I am hopping mad. Anybody hear of these issues with the W8? Anybody seeking legal recourse? Any groups coming together? Any advice on what I should do?


----------



## Jay-Bee (Sep 22, 2007)

1200$ to replace a thermostat? Ouch... 12,500$ for an engine, **** me sideways.

I knew these were a nightmare to work on but that is unreal.

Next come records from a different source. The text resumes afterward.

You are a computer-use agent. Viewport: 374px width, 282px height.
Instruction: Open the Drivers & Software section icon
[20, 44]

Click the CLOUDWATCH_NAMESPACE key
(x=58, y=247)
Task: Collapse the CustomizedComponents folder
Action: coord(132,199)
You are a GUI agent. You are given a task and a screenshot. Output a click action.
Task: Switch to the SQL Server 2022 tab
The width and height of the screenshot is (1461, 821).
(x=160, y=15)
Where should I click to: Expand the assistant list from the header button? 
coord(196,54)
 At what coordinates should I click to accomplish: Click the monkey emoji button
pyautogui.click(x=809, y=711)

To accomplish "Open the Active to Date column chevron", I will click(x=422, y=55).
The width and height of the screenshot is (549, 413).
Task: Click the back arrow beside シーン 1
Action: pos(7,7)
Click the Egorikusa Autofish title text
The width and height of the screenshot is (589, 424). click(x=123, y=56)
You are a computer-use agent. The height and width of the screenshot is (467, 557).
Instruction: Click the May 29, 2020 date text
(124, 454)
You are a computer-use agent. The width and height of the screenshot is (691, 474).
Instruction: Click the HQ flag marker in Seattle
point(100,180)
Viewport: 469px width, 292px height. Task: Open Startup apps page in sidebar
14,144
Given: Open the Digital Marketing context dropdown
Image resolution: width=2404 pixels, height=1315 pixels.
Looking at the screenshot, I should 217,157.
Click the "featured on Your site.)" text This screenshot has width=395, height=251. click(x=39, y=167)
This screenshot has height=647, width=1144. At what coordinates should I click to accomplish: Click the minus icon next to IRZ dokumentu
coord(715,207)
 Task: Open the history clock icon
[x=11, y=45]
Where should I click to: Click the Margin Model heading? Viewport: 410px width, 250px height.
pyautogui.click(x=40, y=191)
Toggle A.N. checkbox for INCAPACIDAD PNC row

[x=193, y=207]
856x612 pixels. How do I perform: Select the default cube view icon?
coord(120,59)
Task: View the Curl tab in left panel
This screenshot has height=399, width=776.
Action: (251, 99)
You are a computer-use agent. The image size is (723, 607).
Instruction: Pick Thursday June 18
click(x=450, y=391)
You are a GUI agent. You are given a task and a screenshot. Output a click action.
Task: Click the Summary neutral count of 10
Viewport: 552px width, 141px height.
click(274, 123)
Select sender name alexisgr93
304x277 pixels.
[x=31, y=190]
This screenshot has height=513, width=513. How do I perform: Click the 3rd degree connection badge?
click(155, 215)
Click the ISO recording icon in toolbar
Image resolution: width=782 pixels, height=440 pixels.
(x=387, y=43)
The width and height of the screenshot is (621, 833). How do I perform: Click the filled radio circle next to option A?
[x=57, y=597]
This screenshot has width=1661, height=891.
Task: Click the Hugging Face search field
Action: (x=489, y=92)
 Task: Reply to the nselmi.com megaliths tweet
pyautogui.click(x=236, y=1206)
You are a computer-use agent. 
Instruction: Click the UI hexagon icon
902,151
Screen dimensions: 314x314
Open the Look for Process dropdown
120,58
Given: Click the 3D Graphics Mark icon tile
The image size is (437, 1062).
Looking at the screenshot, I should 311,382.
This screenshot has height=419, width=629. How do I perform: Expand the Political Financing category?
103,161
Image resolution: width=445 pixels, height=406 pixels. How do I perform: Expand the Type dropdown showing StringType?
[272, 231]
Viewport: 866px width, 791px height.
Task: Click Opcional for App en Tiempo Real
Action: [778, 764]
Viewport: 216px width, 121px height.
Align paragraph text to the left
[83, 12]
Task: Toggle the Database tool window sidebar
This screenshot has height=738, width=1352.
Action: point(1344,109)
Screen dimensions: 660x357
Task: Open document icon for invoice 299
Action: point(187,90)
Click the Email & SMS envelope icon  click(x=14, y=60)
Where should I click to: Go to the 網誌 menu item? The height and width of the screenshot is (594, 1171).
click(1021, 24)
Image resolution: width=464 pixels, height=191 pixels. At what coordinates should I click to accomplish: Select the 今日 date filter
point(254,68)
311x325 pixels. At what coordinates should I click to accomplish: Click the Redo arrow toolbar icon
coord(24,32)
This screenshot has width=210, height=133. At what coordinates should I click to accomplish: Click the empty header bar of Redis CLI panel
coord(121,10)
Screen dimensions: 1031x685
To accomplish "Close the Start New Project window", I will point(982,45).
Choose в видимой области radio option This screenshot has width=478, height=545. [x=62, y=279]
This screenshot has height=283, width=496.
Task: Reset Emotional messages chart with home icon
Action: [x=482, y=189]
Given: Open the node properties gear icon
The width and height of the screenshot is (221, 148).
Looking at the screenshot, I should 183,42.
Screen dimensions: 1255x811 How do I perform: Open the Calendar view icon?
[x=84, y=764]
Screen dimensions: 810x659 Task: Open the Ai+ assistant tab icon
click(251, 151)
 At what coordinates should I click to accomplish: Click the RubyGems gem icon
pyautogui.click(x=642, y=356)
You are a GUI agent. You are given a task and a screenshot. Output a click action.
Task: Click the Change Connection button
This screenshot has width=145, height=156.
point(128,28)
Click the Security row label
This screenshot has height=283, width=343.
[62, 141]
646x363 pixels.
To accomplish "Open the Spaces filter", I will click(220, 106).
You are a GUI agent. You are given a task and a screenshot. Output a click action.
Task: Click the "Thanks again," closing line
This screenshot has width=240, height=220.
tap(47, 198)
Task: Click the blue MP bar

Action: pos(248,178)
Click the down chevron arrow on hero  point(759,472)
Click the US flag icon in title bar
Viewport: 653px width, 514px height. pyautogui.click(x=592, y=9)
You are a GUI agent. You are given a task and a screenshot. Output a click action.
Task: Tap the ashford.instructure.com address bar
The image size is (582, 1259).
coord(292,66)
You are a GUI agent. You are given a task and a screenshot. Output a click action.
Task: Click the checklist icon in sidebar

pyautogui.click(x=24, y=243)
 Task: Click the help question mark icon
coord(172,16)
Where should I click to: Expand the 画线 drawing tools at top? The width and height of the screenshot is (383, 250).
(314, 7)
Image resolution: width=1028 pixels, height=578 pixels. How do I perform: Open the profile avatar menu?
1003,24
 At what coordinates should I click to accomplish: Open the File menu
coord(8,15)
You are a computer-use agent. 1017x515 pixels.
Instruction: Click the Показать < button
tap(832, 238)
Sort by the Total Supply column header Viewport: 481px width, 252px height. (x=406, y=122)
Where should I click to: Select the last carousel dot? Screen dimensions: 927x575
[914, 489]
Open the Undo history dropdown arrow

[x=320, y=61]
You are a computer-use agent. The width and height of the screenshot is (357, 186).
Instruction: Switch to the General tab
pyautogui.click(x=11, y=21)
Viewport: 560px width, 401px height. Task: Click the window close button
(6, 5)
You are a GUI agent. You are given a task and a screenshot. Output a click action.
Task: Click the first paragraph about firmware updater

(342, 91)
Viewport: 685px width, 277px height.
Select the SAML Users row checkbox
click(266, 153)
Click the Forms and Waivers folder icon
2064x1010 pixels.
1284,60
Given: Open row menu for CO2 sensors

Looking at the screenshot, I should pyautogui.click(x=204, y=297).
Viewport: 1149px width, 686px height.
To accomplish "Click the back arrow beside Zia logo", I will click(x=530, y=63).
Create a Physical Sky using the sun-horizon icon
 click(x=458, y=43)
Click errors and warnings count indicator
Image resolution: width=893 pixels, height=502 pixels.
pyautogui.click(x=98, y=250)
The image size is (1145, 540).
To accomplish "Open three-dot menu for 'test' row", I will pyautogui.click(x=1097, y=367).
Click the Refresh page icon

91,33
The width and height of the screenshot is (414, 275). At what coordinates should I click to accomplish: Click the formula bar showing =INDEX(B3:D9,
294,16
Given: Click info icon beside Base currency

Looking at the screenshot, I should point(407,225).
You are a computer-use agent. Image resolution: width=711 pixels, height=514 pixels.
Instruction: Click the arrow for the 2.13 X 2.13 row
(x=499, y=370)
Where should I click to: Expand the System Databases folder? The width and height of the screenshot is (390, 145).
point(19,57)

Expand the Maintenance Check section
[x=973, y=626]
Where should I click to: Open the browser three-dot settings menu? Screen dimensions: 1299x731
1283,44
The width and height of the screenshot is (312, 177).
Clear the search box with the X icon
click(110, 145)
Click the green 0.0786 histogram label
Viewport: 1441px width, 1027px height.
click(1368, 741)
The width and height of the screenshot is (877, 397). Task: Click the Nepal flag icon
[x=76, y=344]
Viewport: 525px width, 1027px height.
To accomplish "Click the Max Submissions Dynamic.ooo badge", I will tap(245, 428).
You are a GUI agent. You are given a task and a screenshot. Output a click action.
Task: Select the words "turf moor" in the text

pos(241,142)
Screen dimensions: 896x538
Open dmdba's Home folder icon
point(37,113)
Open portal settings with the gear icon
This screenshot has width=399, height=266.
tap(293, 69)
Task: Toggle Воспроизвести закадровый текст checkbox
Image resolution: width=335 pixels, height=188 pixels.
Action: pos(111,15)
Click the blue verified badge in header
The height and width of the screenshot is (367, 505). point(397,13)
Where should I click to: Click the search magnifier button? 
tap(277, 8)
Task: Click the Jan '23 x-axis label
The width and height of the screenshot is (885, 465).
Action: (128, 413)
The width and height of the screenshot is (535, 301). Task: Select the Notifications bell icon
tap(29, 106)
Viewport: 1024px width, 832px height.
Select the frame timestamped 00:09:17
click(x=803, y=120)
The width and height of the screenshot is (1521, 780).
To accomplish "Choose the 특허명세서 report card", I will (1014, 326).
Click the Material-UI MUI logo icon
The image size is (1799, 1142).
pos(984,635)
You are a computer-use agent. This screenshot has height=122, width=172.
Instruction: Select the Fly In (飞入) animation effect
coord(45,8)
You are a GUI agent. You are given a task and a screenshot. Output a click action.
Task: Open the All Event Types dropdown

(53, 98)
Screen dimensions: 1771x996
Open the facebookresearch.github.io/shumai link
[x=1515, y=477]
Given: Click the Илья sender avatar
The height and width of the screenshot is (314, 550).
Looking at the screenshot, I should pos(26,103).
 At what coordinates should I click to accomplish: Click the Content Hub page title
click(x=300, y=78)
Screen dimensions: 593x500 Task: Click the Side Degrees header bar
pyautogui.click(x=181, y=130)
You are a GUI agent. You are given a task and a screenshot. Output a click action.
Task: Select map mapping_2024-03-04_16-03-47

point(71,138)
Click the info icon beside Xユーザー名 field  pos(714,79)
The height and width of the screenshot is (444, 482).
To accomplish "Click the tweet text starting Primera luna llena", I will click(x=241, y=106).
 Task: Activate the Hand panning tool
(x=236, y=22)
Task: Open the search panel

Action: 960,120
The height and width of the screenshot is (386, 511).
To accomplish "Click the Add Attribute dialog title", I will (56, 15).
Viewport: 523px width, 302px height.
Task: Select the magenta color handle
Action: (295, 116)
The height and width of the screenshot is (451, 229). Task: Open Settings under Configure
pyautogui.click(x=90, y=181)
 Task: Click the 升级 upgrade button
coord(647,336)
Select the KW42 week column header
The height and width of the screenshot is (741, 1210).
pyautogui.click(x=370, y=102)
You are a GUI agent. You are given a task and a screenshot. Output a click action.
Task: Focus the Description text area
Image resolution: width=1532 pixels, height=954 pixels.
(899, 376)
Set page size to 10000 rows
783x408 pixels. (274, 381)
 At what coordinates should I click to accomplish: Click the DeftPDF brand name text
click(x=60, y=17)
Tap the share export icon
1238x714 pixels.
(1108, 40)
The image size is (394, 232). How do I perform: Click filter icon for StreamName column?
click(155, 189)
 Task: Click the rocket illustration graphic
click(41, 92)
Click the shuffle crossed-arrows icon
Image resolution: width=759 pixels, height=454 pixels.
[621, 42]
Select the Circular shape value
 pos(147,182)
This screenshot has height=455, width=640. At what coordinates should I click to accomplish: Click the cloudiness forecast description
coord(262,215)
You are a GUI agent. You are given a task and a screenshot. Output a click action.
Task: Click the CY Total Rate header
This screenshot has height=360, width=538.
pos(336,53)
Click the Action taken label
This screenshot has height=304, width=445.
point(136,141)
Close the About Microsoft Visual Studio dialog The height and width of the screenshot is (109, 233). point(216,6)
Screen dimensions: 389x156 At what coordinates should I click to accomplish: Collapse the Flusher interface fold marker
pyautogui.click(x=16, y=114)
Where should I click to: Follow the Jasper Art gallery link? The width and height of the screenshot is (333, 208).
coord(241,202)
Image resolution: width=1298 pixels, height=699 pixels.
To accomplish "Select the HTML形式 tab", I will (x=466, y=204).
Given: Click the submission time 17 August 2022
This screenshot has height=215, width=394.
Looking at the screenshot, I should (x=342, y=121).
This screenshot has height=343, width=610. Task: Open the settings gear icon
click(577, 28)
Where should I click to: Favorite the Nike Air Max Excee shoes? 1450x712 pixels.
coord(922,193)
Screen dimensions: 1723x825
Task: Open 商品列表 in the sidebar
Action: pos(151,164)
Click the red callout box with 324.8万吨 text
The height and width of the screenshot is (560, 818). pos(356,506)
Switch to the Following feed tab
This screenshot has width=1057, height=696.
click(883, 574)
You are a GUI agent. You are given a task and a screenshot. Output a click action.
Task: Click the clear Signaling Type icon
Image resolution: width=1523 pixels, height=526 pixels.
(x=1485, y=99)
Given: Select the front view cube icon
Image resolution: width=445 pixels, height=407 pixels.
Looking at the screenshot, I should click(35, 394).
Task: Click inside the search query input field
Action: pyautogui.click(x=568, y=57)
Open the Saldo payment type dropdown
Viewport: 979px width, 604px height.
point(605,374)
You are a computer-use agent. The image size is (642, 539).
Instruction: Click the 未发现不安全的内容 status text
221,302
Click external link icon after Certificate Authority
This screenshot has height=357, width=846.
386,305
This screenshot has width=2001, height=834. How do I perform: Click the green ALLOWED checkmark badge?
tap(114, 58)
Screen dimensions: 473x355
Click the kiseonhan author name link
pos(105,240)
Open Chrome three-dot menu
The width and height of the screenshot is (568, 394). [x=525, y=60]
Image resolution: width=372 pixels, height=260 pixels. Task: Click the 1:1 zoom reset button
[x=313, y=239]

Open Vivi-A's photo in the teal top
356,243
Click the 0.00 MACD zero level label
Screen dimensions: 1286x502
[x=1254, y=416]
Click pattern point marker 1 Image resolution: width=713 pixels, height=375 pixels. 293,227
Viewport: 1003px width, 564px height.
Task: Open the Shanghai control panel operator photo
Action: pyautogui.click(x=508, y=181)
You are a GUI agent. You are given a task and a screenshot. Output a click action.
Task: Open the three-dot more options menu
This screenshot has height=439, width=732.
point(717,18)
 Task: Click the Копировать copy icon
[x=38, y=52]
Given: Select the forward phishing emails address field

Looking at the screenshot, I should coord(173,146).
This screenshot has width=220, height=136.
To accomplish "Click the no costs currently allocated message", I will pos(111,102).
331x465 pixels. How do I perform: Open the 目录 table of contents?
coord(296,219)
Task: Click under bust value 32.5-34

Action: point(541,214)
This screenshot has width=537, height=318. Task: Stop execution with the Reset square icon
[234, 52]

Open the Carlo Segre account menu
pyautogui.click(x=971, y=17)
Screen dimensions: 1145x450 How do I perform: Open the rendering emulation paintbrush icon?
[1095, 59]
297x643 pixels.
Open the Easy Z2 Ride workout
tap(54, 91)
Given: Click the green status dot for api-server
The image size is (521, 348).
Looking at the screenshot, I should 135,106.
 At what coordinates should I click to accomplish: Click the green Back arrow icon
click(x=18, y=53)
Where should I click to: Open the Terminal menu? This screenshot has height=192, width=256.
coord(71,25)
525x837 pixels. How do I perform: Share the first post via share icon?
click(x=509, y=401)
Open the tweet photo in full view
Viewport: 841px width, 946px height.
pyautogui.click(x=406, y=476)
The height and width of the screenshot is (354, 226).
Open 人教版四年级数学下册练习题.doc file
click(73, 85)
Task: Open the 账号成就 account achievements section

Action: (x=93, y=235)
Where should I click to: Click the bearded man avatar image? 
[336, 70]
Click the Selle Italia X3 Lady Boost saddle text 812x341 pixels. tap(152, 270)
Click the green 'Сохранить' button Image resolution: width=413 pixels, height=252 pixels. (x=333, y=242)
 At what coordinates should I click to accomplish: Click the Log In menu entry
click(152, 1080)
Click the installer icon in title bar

I know some people have claimed engine failure to insurance and had the work done.

Might be worth a shot, there is a source to every issue, I would take the car to a different shop, something happened, oil pump failed, oil passage blocked, dented oil pan... something caused the issue.

I work with a lot of high end clients doing IT work, if I ever told them "Yea it's broken, and I can fix it for a ridiculous fee, but I don't know what caused it" i'd be cleaning out my desk right now.


----------



## mperew8 (Jul 31, 2010)

*W8 problems.*

I've never heard this problem before with the oil as far as $1200 for the thermostat they saw your wallet in your sights same with 12.5K just for parts with the motor. Don't pay. First off the motor is for sale from VW parts outlet for $4100 and the work involved really isn't that bad. As far as the thermostat goes the part is for sale online for about $400 and it takes about an hour to install maybe 2. The W8 is just a car that generally needs very carefully upkeep or it breaks very badly. Keep up on it and its like any other VW. *knock on wood*


----------



## Mikes4288 (Apr 20, 2009)

That is insane for a motor


----------



## nonameuser (Oct 3, 2010)

iiish for 12.5k I would drop a GM LS6 with a T56 in there


----------



## rglinnett (Nov 24, 2011)

*W8 engine for sale*

see my classified posting for sale in B5 Passat


----------



## RadoCC (Apr 8, 2003)

$12,500 for a replacement engine???? That's how much I bought my W8 for.  Unfortunately, this is a rare engine, and any major work that needs to be done to it requires that it be dropped. The labor hours of doing that is insane. I immediately bought an extended warranty after purchasing my car. Hopefully, nothing like this happens to me, but I'm curious to find out what happens with your car. Good luck.


----------



## gcwalla (Mar 6, 2005)

I have a motor out of a '02 I am parting out. Has 98k on the motor. PM if your interested. Runs great no problems with engine. I took a video snap shot of it before I pulled it out.


----------



## VWPassatW8_UA (Jul 11, 2007)

*w8 engine*

my engine went out too the problem ended up being a bent rod , at 112k , if you find a way to sue vw im on the same boat


----------



## W8forPHIL (Feb 15, 2012)

Where are you located?


----------



## gcwalla (Mar 6, 2005)

I have my W8 on the garage floor, I am in Kansas City.
It looks like the valve cover gaskets are leaking on it, if your interested I would go ahead and replace them. I also have video of it running before I took it out.


----------